* [Exercise requirements]: Take the line containing "Given: Click the 3D cursor at world origin" and each line after it through the end of the data below, and return them exactly, minus any pictures.
Start of Data for analysis
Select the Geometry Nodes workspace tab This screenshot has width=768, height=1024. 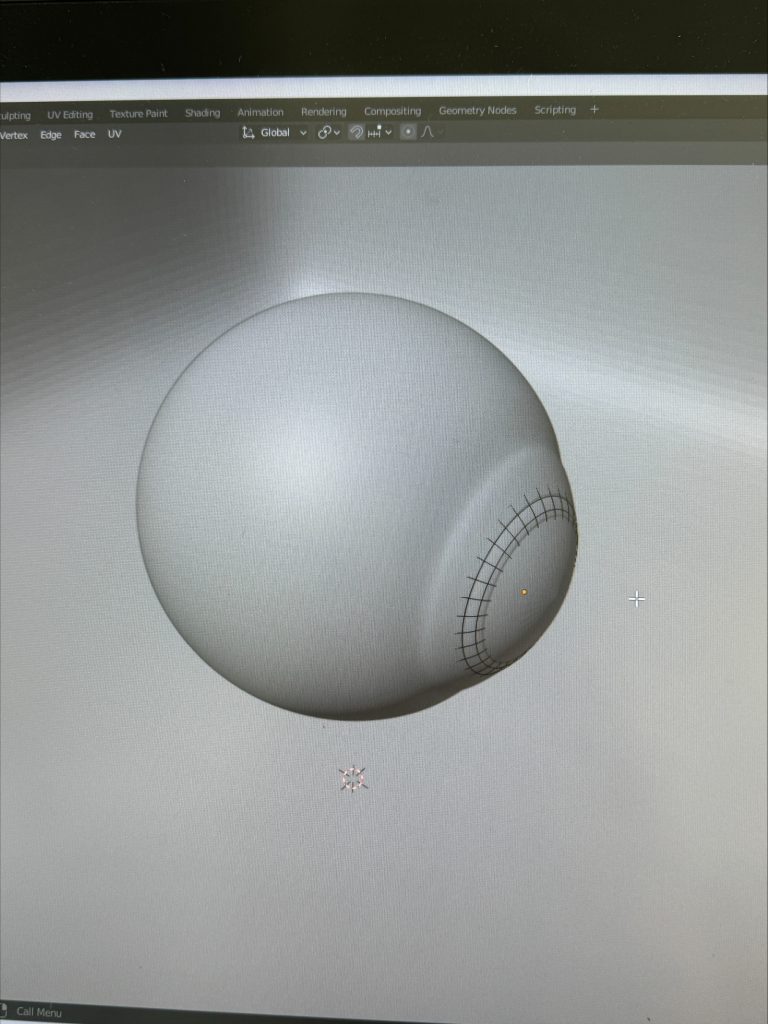477,111
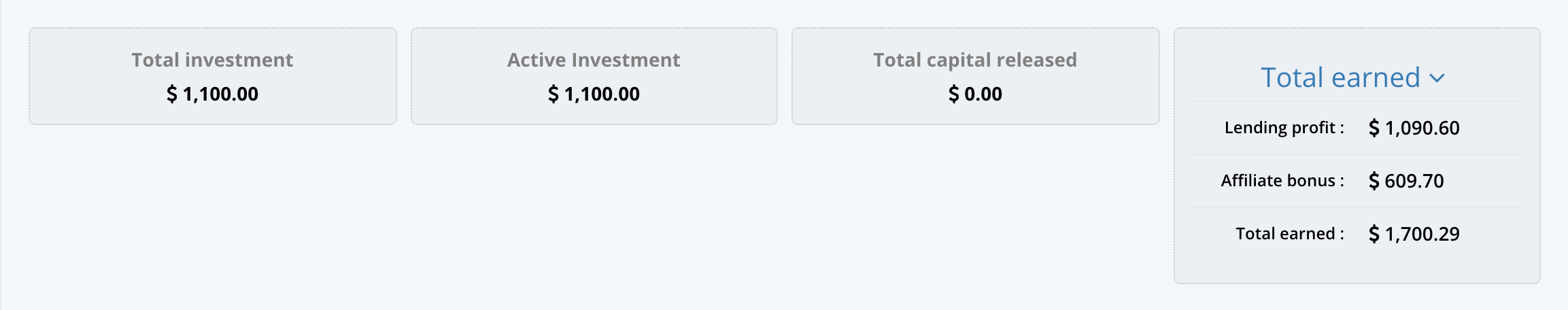This screenshot has height=310, width=1568.
Task: Select the Active Investment label
Action: click(594, 60)
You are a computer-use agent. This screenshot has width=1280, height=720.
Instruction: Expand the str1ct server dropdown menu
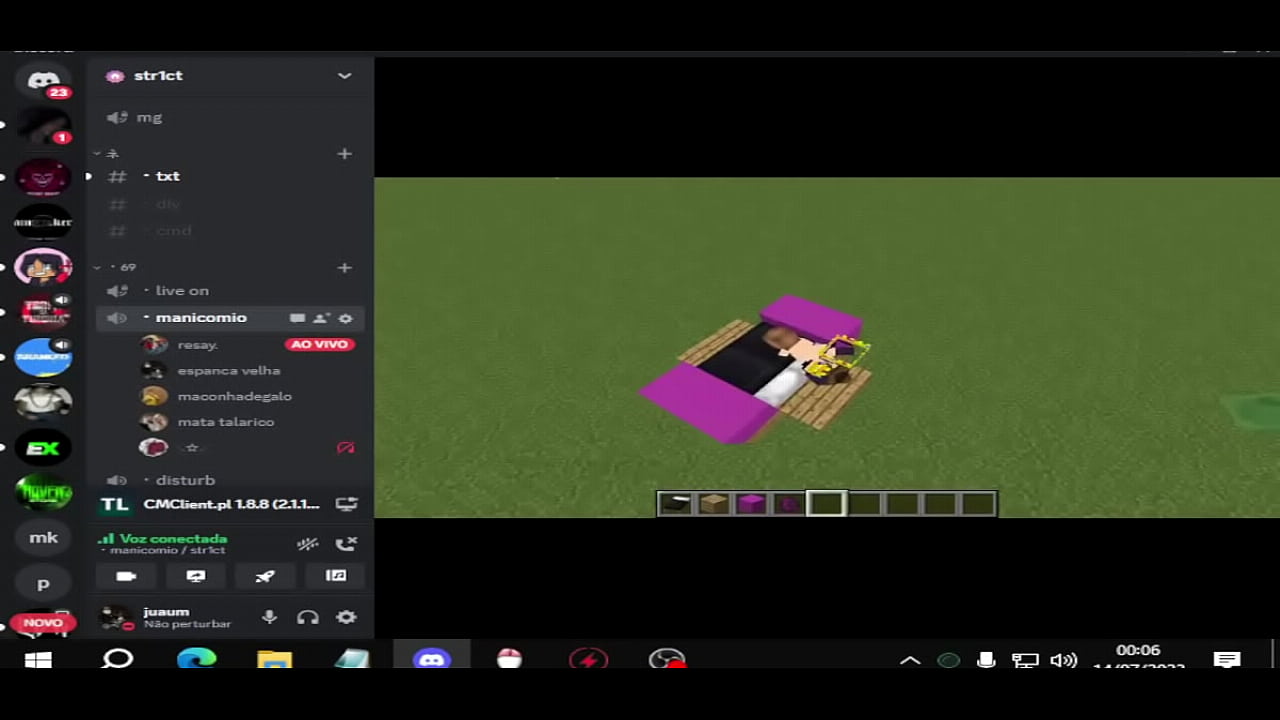coord(344,76)
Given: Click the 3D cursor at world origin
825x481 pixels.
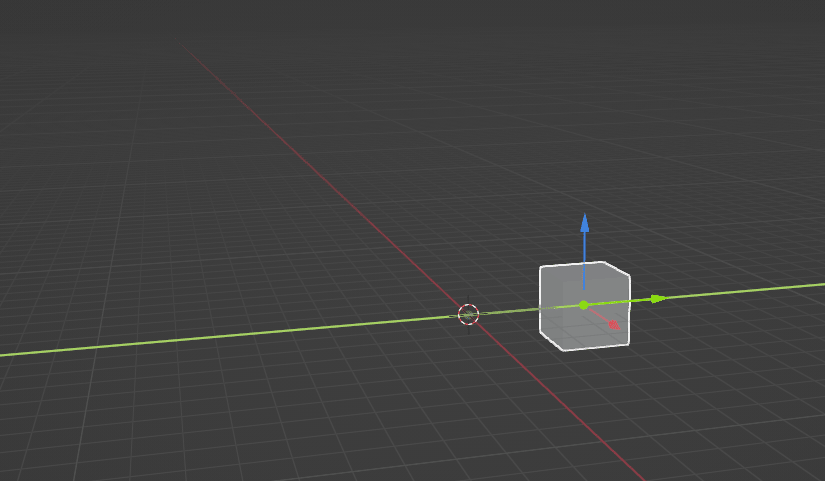Looking at the screenshot, I should click(468, 314).
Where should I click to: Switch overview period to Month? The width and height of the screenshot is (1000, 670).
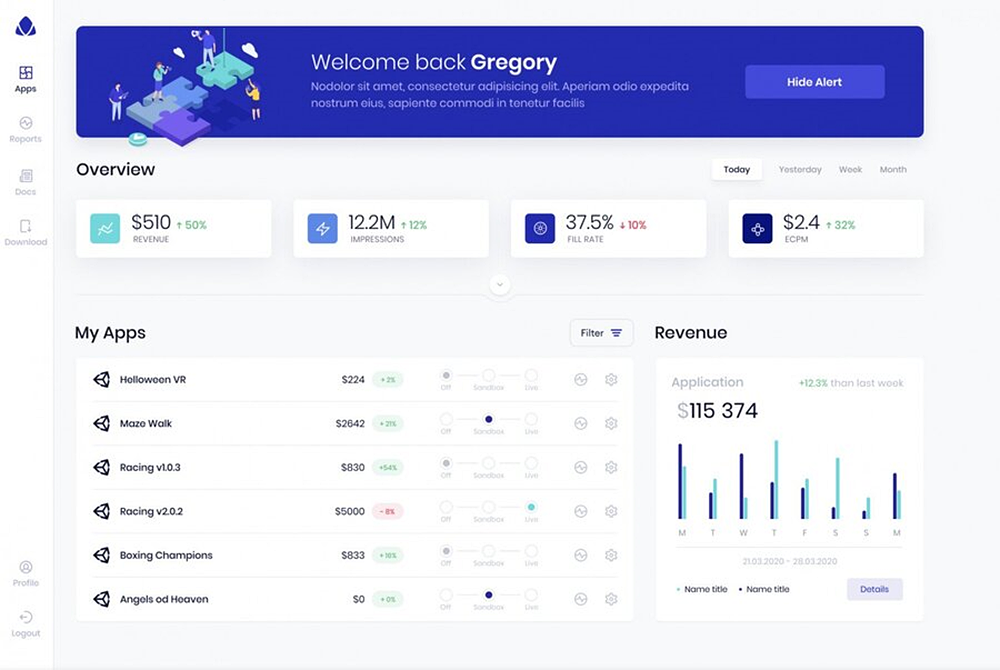point(893,170)
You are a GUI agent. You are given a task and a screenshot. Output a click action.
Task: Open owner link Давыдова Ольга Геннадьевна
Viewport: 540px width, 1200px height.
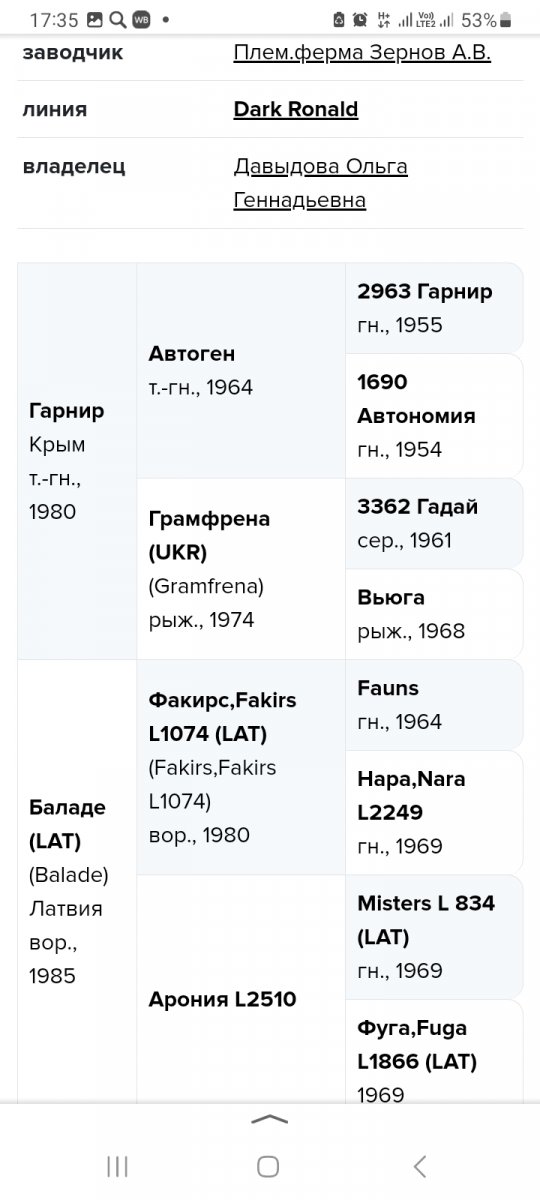[x=320, y=183]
End of Data for analysis
* [Solution below]:
Given: Click the 3D cursor at world origin
825x481 pixels.
Looking at the screenshot, I should click(468, 314).
Where should I click to: Switch overview period to Month? The width and height of the screenshot is (1000, 670).
point(893,170)
You are a GUI agent. You are given a task and a screenshot. Output a click action.
Task: Open owner link Давыдова Ольга Геннадьевна
Viewport: 540px width, 1200px height.
[x=320, y=183]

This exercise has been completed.